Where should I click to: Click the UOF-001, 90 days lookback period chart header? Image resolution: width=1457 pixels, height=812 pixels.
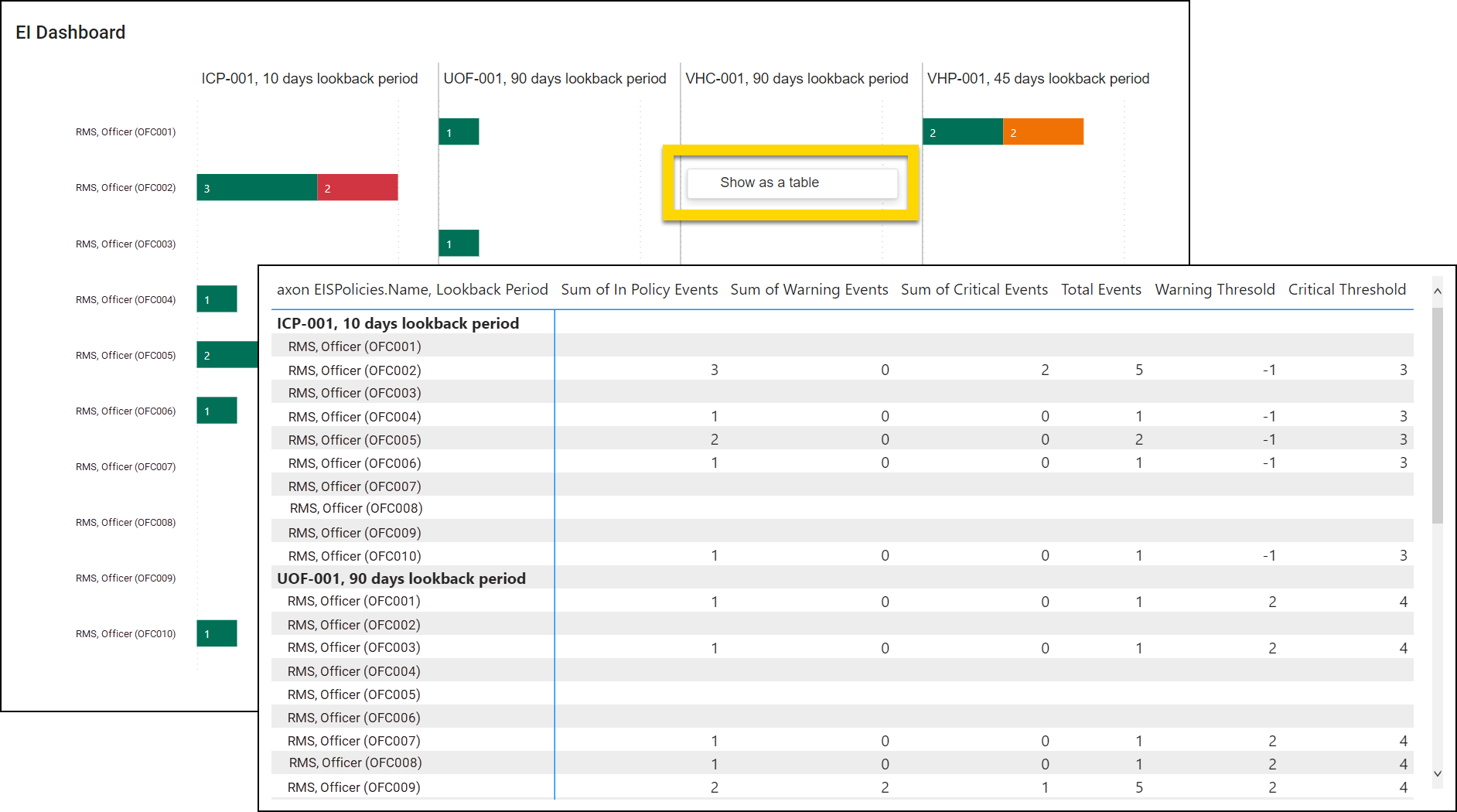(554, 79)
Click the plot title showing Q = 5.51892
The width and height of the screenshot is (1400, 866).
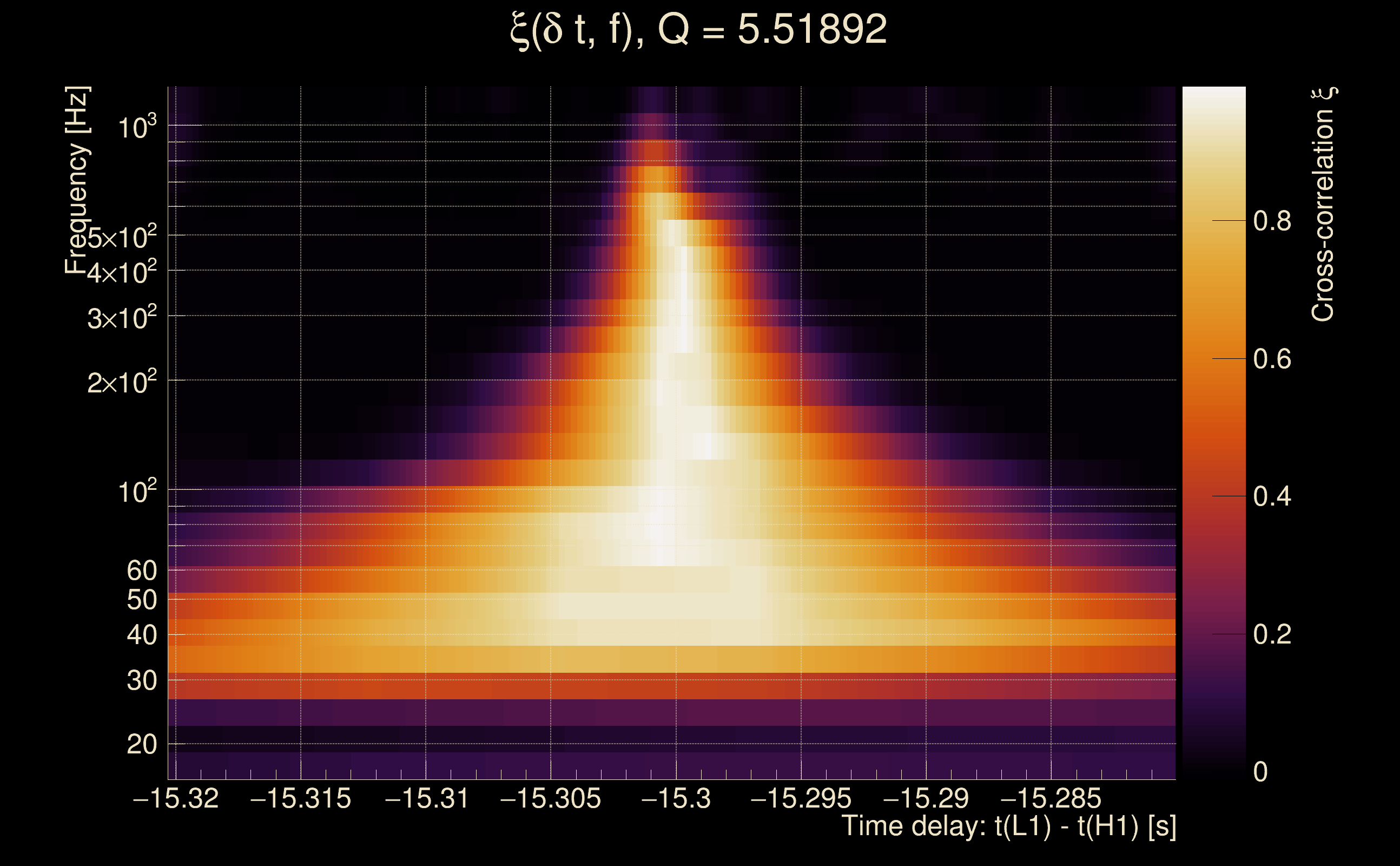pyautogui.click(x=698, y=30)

---

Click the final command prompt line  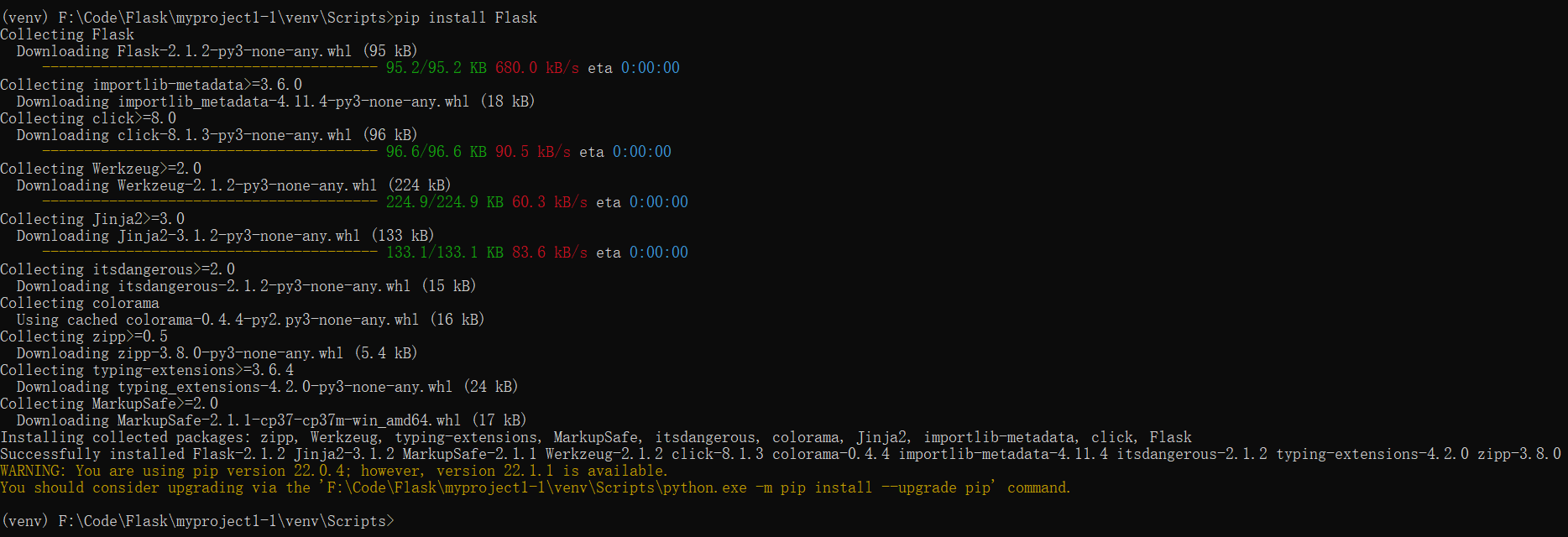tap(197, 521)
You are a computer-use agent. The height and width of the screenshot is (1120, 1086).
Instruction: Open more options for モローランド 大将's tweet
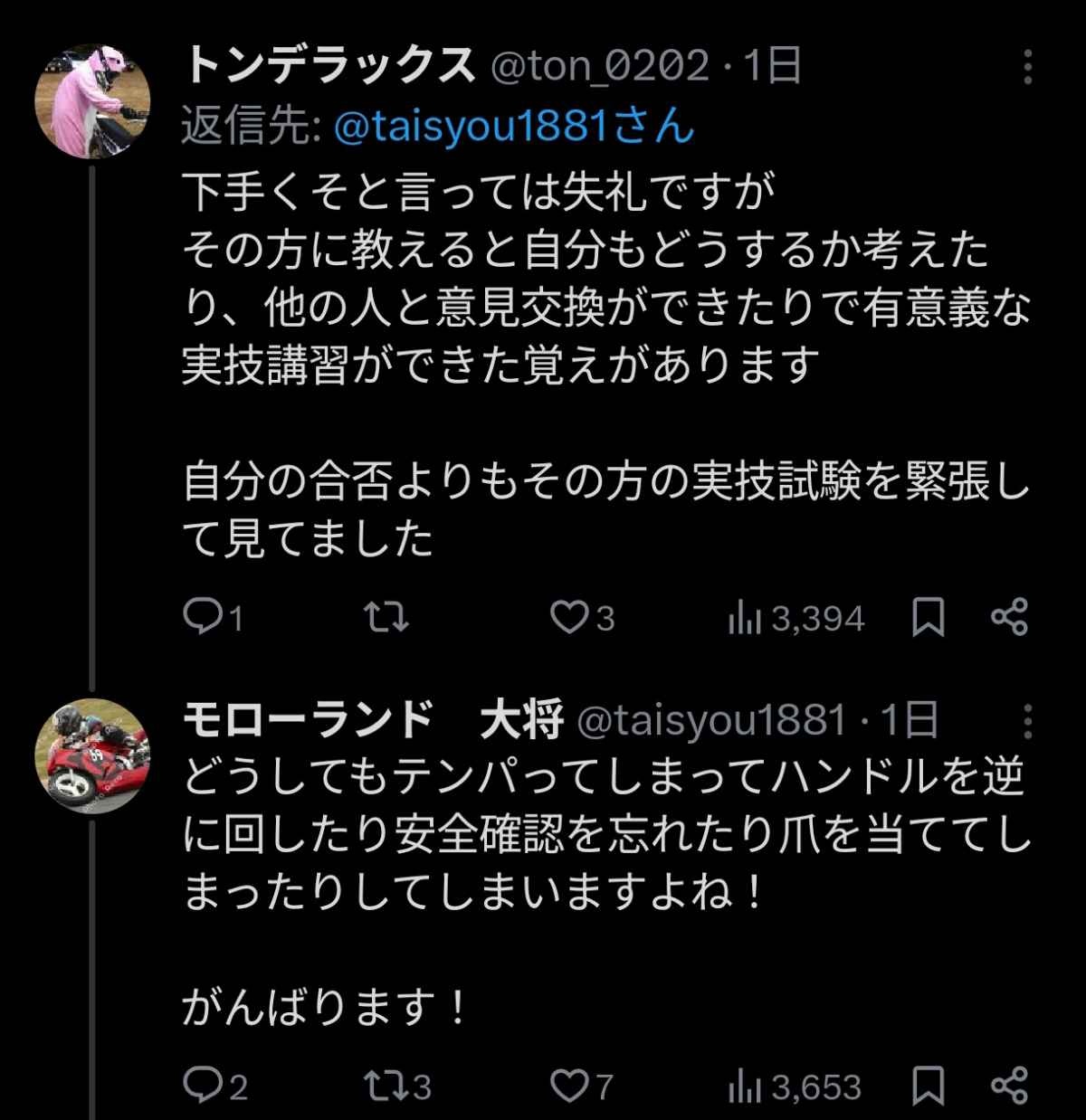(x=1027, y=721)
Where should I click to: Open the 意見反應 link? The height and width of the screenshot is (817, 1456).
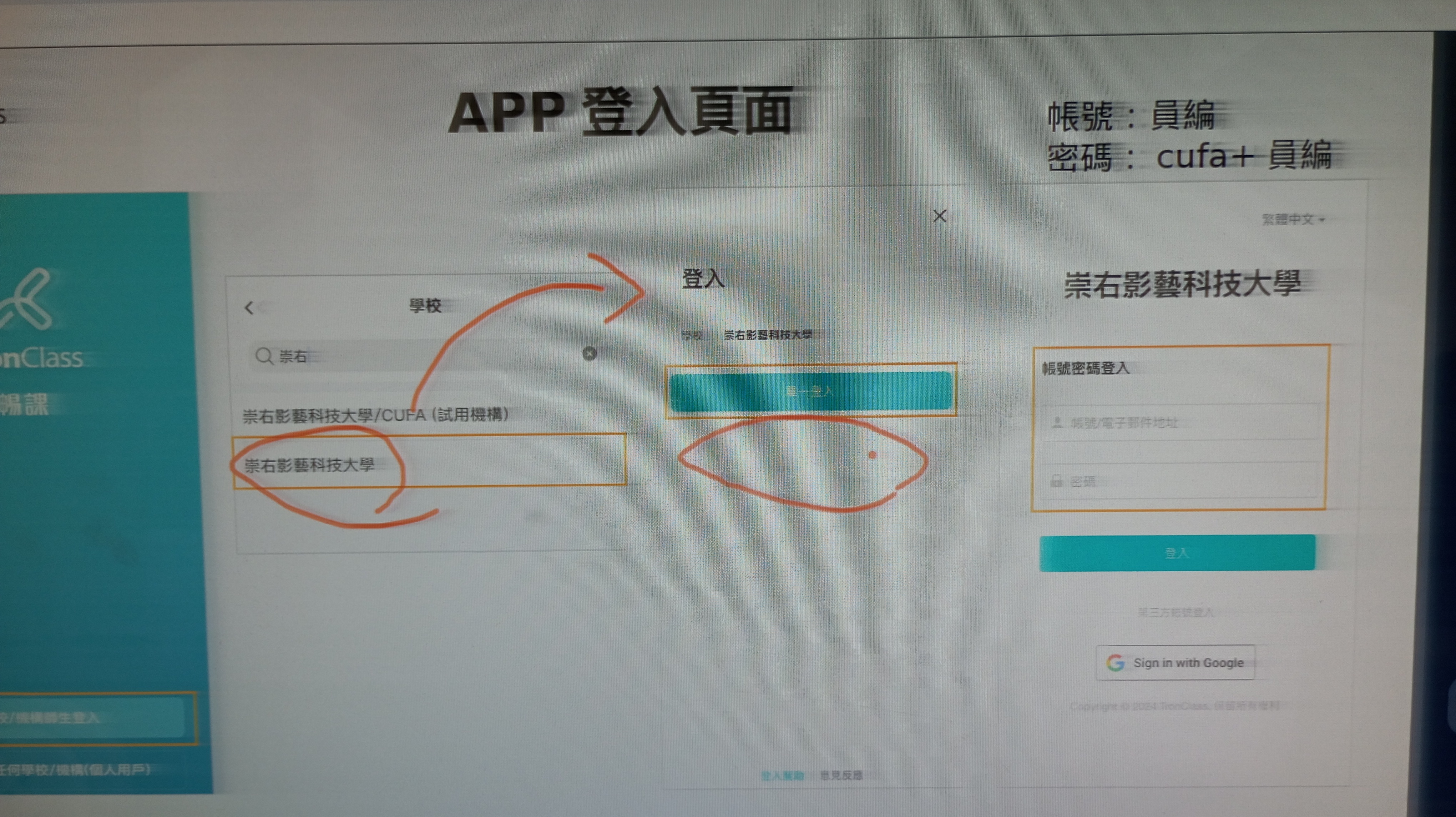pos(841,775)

● **Objective**
Put the data from the line with "Click the plot title showing Q = 5.51892" to the line with "pyautogui.click(x=698, y=30)", both included, into a numbered list, skipping any blank lines. Leave the pictures out.

● **Written solution**
1. Click the plot title showing Q = 5.51892
2. The width and height of the screenshot is (1400, 866).
3. pyautogui.click(x=698, y=30)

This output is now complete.